So yeah. It's hard to join this pity party because there's not really all that much to pity here.



Friday, October 3, 2025

"Sarah's Right. Kids Need Humans."

 

I've been watching old Scooby Doo episodes on and off for the last few days because I'm a grown man who can watch what he wants to, dammit.

I remember this episode with the "kooky Martian" who makes the weird Jetsons computer noises when he walks. But I had no idea how prescient this episode would be in the whole artificial intelligence debate.

Of course, robots then, robots now.

Not to spoil the ending, but as this is a Scooby Doo cartoon you already know one of the characters introduced at the beginning is responsible for the shenanigans: The caretaker invented Charlie, the "perfect robot" to take on all the jobs at the fair, but his spinster sister made Charlie go haywire because she believed that artificial intelligence shouldn't be working around kids.

A bit simplistic, yes. But when I see my college students use large language models to write their essays for them, I have to echo her cranky, Luddite sentiment. Daphne gets the money line: "Sarah's right. Kids need humans."

I *do* like that Velma is behind the wheel of the electromagnet Jeep.

And I love that Sarah says roh-butt, just like Zoidberg.



DRAMA on the Ring App

On the Ring Camera social media app (because of COURSE the Ring Camera folks have a social media app), drama this week.

A person posted about a delivery service dropping a package off at the wrong house.

Then, this:

Now given we are in the stupidest timeline, there are a few possibilities here:

1. Neighbor6 is just trolling and does not have the package.

2. Neighbor6 is not trolling and does have the package.

I suspect this will die on the vine right here. But part of me wants to drive through the neighborhood where the message originates from so I can spot the house. But that could cause drama of its own, given the aforementioned stupidest timeline. So I'll file it under "nunyabidness," but I will keep watching the thread, just in case.

Wednesday, October 1, 2025

Red Vines

Give or take, they tell me Saturn is roughly 886 million miles from Earth.

Give or take, they tell me Iapetus is roughly two million, two hundred twelve thousand, six hundred and ten miles from Saturn.

So, on a good day, when Saturn and Earth are on opposite sides of the Sun, and Iapetus is on the Neptune side of Saturn, it's a fair bet to say I am over a billion miles from Earth.

• Work order A
In the blog excerpt, which character delivers the line "Sarah's right. Kids need humans."?
• Work order B
Write the next few paragraphs of the blog excerpt, picking up right after its final sentence about being over a billion miles from Earth.

• Given data

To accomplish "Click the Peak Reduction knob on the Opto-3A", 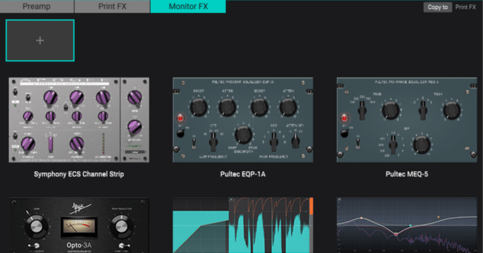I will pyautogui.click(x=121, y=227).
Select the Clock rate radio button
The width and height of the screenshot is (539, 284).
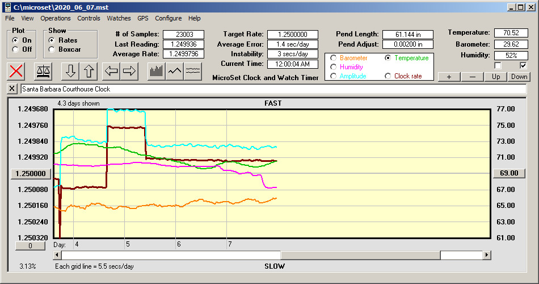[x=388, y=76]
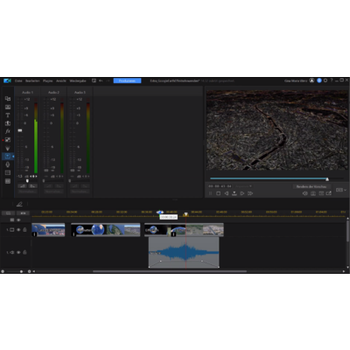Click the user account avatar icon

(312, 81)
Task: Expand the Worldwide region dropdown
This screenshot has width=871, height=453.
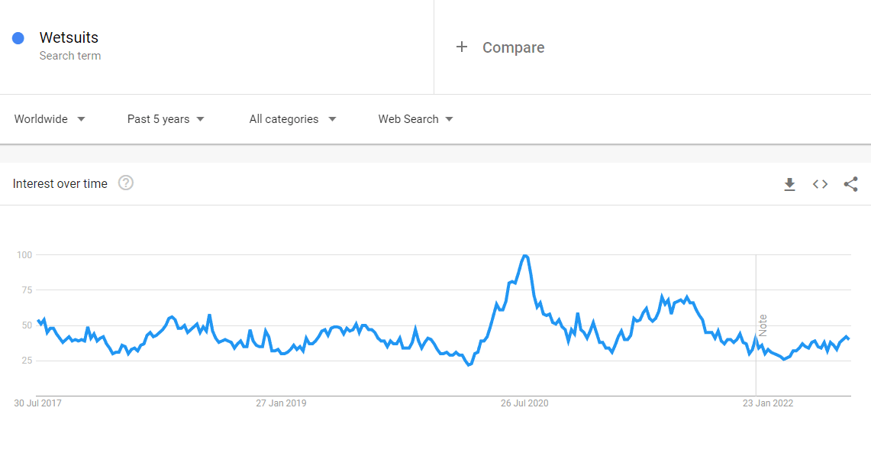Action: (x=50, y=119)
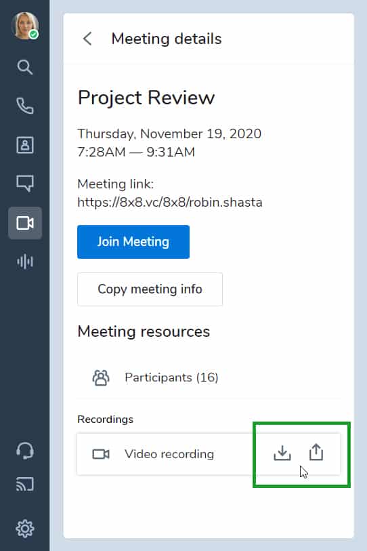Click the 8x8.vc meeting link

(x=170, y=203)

--

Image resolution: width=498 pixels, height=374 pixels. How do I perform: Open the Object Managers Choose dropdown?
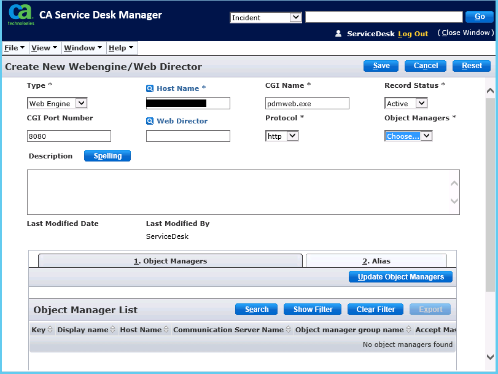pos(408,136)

• Response box A
Daphne

• Response box B
But not the Earth in my head.

No. That remains terrifyingly and constantly close. They try to tell me black holes have commanding gravitational wells, but no gravitational well is deeper than that of the singularity in my head.

And aye, there be terrors there. Far worse than the choking almond smell of the leaky refuges I've blasted out of Iapetus' crust and mountains. Far worse than the funk of the space suits I use regularly when the memories of one refuge become overwhelming and I have to flee to the gravitational hell of another.

My therapist says I shouldn't write when I'm in such a mood. But I have to write something. That well is always seeking new information, new experiences it can dredge up and torment me with later on.

Oh, there are some beauties.

But I don't wish to dwell.

Dwell. That's a funny word. Dwell dwell dwell. It's like an echo. Or the sound of a slightly flat ball bouncing. Or of rabbits kissing, if memory serves.

If memory serves.

At the Alamo, ironically, is where I remember the least. But I spend little time there, maybe a few weeks a year, for fear that the memories will reach escape velocity and nest in the friable walls and leave no place on Iapetus free of Earth-shine. Only to settle in again. Again. To dwell.


There are a few things I miss. Conditionallly.

Dogs, I miss dogs. Not when they want to go to bed or need to go outside and bug me about both, mooking somewhere in the corner when I'm trying to get something else done. But I miss the *idea* of dogs, who like to run and bark and sniff and do the things that dogs do besides the mooking.

And the feel of sunshine. Oh, there's sunshine. But it's like Thursday. Out here, it has no feel.

Red licorice, I miss. It's extremely hard to come by in my corner of the solar system. I'm lucky enough to get fresh water that's not laced with the resident cyanide. So I try not to complain.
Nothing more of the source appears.